Dressed in polka dots and lilac skinny jeans, I braced myself to meet some very brainy people in white coats who speak in big scientific words.
I was a little nervous, because the last time I was in a SCIENCE LABORATORY, I was in high school biology dissecting an eye ball (from a cow) and dead frogs. Not that I expected to see eye balls or frogs… it’s just one of those memories that makes me nervous… about laboratories. And scientists.
I was met by WAIMR staffer Carolyn, and I found out that she is ALSO taking part in the cycling event. Cool! She gave me a tour of the offices and labs.
There are over 200 researchers working at WAIMR. 200! I had no idea.
Everyone was in the midst of working, so the place was bustling… in a good, tidy, productive way!
So this is a typical lab where they do their research. Thankfully, no dead frogs. It was just what you’d expect from TV – benches, sterile medical stuff, test tubes. And lots of machines that look like really expensive little fridges or microwaves.
I was introduced to Ellen, who was working with cancer cells. She’s moving them from one place to another, just like on TV.
A dish of cancer cells. Right there on the bench. Wow.
Then I met Associate Professor Evan Ingley, one of WAIMR’s top researchers – which is probably why they gave him the TOP JOB of trying to explain what WAIMR does, to someone (like me) who spends a lot of time working out what to wear to parties (or just to pick up the kids from school).
On Evan’s left is a special machine like a fridge, where they keep some of the cancer samples. He assured me that they have a different – and much less expensive – fridge where the researchers keep their lunch.
I asked Evan – So what do you researchers actually do?
He explained that his own work is to do with protein-protein interactions. I could see he was trying really hard to make it simple enough that I could understand it, without making me feel like an idiot. And I stood there and tried really hard to understand what he was talking about. I kept nodding and after a while, I realised two things.
One, that my brain hurt.
And two, that I could never be a scientist.
BUT… I did get the big picture. By studying the enzymes and proteins in cancer cells, WAIMR can discover new ways to influence the way cancer cells grow. They are also finding ways to use enzymes to disrupt signals between cancer cells. I think. Overall, they are finding ways to prevent disease developing and to create improved treatments.
You still following?
Evan sped through the numerous ways they were going about their research, on all the hundreds of different cancers, and he told me about some different combinations of their approaches and testing. As he listed a few out, even I could work out that all the different combinations and variations were EXPONENTIAL … and I was overwhelmed by all the work that needs to be done. The task seemed enormous.

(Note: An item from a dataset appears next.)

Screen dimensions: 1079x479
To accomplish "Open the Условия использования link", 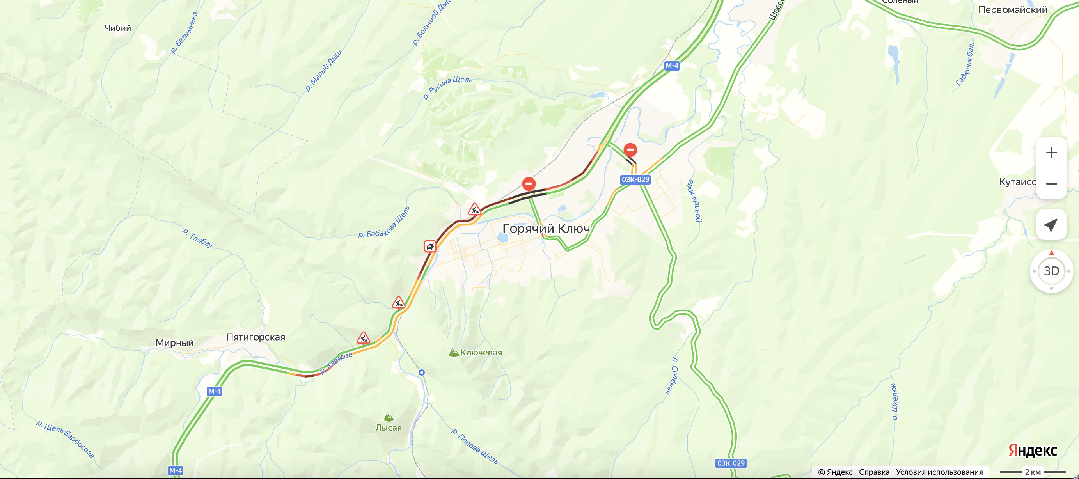I will 939,472.
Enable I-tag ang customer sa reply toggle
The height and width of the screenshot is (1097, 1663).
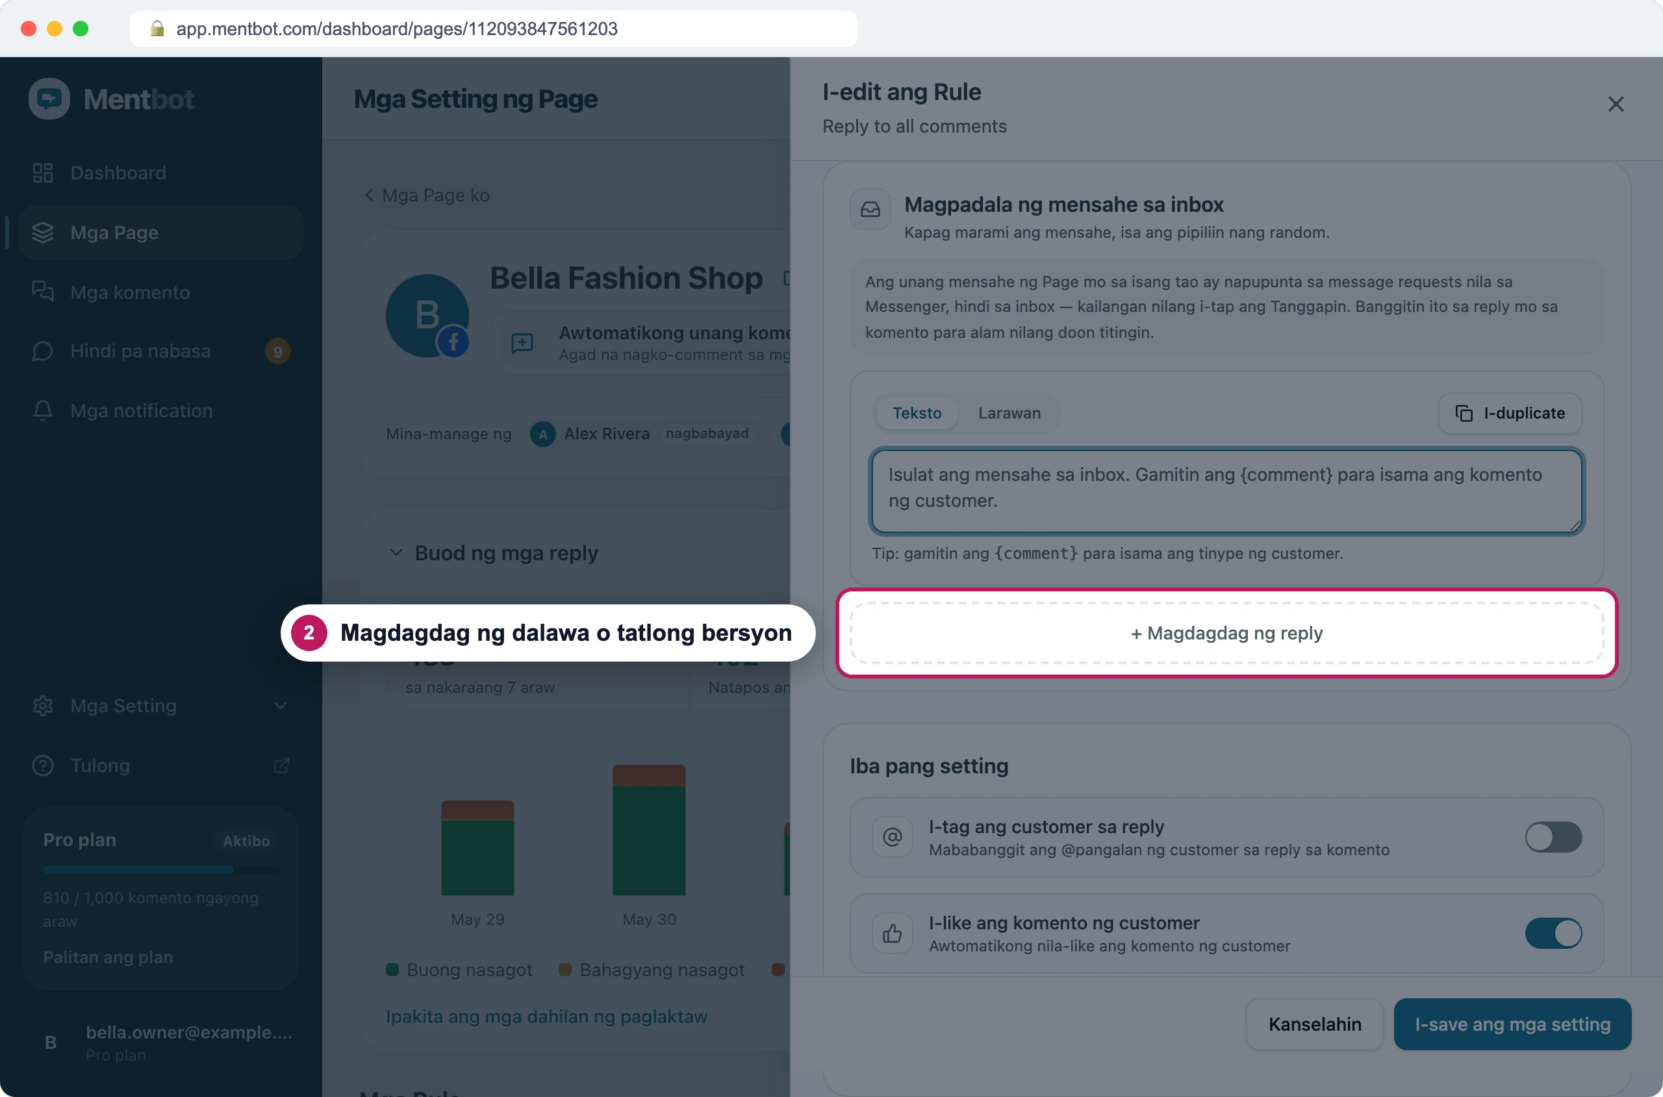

I was thinking, “Oh my god, I can’t believe you’re standing here talking to me! Go back to work and find a way to beat cancer! I mean, why don’t you have more people working for you??”
And BAM! That’s why the money is needed.
Evan showed me some different cancer cells that they work with. They all looked the same to me!
For the rest of the tour… I felt very humbled.
These scientists go to work every day and work on ground breaking information, preventions and treatments that might save my children and grand children one day in the future. This is the kind of work that saved my husband’s life, but hadn’t yet been done for my friend Claire (who died this year), and the many thousands of others who have lost their fight with cancer, and who WILL lose their lives in the future if more research is not done now.
And you know what? Quite a few of the people I met at WAIMR are also using their own spare time to raise money for their own research work.
That knowledge alone fills me with amazement, admiration and gratitude. And it further cements my passion for raising more money for cancer research.